クリスマスの靴下に入っていた、ビロードのうさぎ。
うさぎをもらったぼうやは大喜びで、なでたり、話しかけたり。ところが新しいプレゼントがやってくると、ぼうやはうさぎのことを忘れてしまいました。

ある晩のこと。
いつもぼうやと一緒に寝ているおもちゃが見当たらなくて、お手伝いさんが、ビロードのうさぎをぼうやの腕に抱かせました。

その日からうさぎは、毎晩、ぼうやと眠るようになりました。ぼうやとうさぎは、いつもいっしょ。
うさぎはだんだん汚くなっていったけれど、毎日とても幸せでした。

ところがある日、ぼうやが病気になりました。高い熱で眠り続け、やっとのことで熱が下がったとき、ぼうやは静養に出ることになりました。

そのときです。

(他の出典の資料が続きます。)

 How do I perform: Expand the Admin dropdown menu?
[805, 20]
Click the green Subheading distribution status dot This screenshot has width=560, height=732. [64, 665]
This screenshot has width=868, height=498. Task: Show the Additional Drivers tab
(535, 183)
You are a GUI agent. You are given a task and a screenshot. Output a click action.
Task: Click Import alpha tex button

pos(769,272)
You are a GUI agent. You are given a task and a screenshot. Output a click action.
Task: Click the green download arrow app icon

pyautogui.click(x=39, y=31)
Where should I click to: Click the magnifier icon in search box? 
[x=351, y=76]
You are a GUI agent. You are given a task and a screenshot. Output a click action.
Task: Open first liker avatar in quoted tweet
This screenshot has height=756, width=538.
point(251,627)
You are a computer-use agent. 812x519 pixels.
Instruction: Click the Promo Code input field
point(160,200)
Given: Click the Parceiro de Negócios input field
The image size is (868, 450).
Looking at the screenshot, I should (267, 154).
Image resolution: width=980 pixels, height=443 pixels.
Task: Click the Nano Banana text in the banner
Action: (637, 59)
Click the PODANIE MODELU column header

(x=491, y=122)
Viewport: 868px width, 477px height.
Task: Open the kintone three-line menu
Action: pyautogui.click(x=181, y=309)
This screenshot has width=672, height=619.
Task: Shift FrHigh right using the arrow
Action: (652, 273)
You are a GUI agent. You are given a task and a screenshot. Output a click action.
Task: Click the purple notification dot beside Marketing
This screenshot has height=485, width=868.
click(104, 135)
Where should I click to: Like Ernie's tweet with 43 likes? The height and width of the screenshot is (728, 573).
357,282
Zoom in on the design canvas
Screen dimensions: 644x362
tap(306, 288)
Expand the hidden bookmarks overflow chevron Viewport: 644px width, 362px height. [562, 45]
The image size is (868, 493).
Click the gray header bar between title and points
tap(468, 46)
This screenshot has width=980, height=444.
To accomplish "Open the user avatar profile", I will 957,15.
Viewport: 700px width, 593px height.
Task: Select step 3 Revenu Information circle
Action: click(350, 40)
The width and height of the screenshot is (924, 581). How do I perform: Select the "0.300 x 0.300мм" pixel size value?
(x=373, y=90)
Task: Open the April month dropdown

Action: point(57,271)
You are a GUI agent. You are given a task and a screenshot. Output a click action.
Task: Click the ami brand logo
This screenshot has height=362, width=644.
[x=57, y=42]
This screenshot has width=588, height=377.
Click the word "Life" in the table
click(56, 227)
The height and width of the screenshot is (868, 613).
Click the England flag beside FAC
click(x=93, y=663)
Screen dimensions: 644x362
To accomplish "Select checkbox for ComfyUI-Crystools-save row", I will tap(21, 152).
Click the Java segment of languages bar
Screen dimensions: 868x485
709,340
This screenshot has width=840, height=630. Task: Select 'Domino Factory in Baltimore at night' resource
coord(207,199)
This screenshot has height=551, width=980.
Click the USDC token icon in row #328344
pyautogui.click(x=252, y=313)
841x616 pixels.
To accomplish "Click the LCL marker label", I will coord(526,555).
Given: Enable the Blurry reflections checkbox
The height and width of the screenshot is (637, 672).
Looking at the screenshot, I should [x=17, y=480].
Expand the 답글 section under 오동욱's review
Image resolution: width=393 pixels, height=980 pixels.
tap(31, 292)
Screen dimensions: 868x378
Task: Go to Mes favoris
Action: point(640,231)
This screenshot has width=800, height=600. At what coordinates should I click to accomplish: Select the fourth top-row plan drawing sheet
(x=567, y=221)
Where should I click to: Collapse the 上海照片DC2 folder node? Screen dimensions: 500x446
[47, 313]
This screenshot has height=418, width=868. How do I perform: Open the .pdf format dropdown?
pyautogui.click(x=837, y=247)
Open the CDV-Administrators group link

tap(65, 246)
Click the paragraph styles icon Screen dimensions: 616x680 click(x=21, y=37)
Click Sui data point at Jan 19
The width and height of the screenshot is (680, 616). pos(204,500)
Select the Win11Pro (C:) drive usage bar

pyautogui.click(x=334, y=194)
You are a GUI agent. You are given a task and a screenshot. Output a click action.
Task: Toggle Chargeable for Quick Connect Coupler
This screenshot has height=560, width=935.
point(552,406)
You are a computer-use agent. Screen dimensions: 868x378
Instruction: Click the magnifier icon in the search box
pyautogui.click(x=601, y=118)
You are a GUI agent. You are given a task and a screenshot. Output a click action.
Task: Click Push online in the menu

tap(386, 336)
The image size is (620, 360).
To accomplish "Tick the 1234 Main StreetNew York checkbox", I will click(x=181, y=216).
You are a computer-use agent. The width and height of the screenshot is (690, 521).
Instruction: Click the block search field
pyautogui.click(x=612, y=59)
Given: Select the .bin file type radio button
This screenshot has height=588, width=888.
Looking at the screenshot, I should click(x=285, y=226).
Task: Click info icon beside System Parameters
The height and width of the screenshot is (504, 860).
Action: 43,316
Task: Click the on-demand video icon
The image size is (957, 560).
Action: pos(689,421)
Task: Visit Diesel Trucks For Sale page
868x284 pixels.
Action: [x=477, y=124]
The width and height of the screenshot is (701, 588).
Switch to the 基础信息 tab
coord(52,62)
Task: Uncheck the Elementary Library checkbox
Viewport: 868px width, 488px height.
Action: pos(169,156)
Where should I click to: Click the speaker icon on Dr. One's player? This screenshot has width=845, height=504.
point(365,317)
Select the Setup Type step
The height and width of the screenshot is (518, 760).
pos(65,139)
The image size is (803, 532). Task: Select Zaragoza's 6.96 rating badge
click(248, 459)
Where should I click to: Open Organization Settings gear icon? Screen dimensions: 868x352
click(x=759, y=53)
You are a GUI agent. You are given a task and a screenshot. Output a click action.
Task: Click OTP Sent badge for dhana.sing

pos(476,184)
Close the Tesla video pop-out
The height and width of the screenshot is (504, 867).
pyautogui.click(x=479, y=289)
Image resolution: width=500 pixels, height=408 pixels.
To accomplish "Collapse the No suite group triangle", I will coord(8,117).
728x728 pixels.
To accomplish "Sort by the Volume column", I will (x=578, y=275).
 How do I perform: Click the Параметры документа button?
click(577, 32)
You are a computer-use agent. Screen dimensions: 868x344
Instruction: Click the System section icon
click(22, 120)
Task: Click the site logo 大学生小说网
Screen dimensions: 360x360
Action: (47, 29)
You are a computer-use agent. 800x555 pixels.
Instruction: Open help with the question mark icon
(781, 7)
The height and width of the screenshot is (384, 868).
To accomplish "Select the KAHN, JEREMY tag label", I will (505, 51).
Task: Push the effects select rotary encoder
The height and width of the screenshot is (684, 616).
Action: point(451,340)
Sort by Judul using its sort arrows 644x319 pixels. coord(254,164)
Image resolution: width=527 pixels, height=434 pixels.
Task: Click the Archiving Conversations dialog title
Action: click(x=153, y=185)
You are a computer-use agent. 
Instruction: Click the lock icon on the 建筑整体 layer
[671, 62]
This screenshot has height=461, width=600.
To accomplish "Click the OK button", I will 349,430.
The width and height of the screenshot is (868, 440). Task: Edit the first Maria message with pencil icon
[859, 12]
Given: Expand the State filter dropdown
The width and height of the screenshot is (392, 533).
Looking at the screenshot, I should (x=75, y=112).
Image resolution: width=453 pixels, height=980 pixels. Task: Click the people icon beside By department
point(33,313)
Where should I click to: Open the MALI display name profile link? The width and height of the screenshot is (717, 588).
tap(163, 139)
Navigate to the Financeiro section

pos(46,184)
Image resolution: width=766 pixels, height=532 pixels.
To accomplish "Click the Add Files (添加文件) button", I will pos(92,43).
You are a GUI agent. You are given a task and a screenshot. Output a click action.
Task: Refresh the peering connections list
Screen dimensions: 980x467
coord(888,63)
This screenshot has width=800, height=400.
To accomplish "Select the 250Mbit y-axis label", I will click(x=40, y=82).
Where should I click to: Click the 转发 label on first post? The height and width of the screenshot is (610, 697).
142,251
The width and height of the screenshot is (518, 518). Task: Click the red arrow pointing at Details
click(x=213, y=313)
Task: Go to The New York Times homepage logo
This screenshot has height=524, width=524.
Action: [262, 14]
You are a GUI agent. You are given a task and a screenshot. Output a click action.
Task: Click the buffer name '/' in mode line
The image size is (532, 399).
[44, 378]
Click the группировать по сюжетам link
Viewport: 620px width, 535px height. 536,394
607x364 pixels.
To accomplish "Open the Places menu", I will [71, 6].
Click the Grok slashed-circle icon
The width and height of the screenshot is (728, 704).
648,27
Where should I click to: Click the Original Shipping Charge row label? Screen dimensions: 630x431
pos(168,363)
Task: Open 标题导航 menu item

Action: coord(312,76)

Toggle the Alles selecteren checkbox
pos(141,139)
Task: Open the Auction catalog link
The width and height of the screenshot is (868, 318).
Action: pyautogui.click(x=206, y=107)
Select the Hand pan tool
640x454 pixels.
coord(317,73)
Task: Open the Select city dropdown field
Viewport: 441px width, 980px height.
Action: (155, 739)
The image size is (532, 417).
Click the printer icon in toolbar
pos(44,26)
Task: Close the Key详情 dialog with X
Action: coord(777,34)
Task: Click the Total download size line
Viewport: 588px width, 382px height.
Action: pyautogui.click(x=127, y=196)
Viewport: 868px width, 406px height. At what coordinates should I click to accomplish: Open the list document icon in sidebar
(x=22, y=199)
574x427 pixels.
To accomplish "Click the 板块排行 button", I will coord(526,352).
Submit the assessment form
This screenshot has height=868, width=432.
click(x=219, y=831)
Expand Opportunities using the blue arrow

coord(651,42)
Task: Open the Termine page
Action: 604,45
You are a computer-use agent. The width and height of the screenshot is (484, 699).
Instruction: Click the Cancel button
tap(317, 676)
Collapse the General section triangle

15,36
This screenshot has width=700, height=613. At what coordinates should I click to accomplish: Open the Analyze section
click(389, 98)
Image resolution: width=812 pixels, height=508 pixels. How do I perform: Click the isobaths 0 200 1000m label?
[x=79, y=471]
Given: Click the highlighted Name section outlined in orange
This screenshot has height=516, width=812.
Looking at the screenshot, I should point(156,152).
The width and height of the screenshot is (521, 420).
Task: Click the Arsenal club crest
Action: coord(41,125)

お医者さんが、お手伝いさんに言いました。
このうさぎは、バイキンのかたまりだから、すぐにでも焼いてしまいなさい、と  

* * * * * * *

マージェリィ・W・ビアンコさんは、ロンドン生まれの作家さん。
初期は小説を書いていたといいますが、この『The Velveteen Rabbit』を機に、絵本の作家に転身されたそうです。(本書作者紹介より)

さまざまな画家が絵をつけ、世界中で愛されているお話ですが、最初に出版されたのは、ウィリアム・ニコルソンさんの絵のもの。(『かしこいビル』の、ニコルソンさんです。)
1922年に、アメリカで出版され、日本では、童話館出版さんから翻訳版が出ています。

酒井駒子さんの本書は、抄訳(原文のところどころを抜き出して翻訳すること)なので、文章はこちらの方が短めで、読みやすいです。何度でも眺めていたくなるような、しっとりとした、美しい絵です。

ただ、やっぱり全文を知りたい、という方には、童話館出版さんの『ビロードうさぎ』がおすすめ。翻訳は、石井桃子さんです。(これは、すごくうれしい。)
ニコルソンさんの絵も、これまた味わい深くて、とっても素敵ですよ。



覚え書き
・『スザンナのお人形・ビロードうさぎ 』高三三男絵、石井桃子訳、岩波書店(1953年)
・『ビロードうさぎのなみだ』吉永純子絵、 谷口由美子訳、文研出版(1981年)※
・『フラヴィアとビロードのうさぎ』フラヴィア・ウィドゥン、リサ・ウィドゥン文・絵、もきかずこ訳、ビクターエンタテインメント(1992年)※
・『ビロードうさぎ』ウィリアム・ニコルソン絵、石井桃子訳、童話館出版(2002年)
・『ベルベットうさぎのなみだ』ルー・ファンチャー文、スティーブ・ジョンソン ルー・ファンチャー絵、成沢栄里子訳、BL出版(2004年)※
※印は、現在品切れ、または絶版のもの。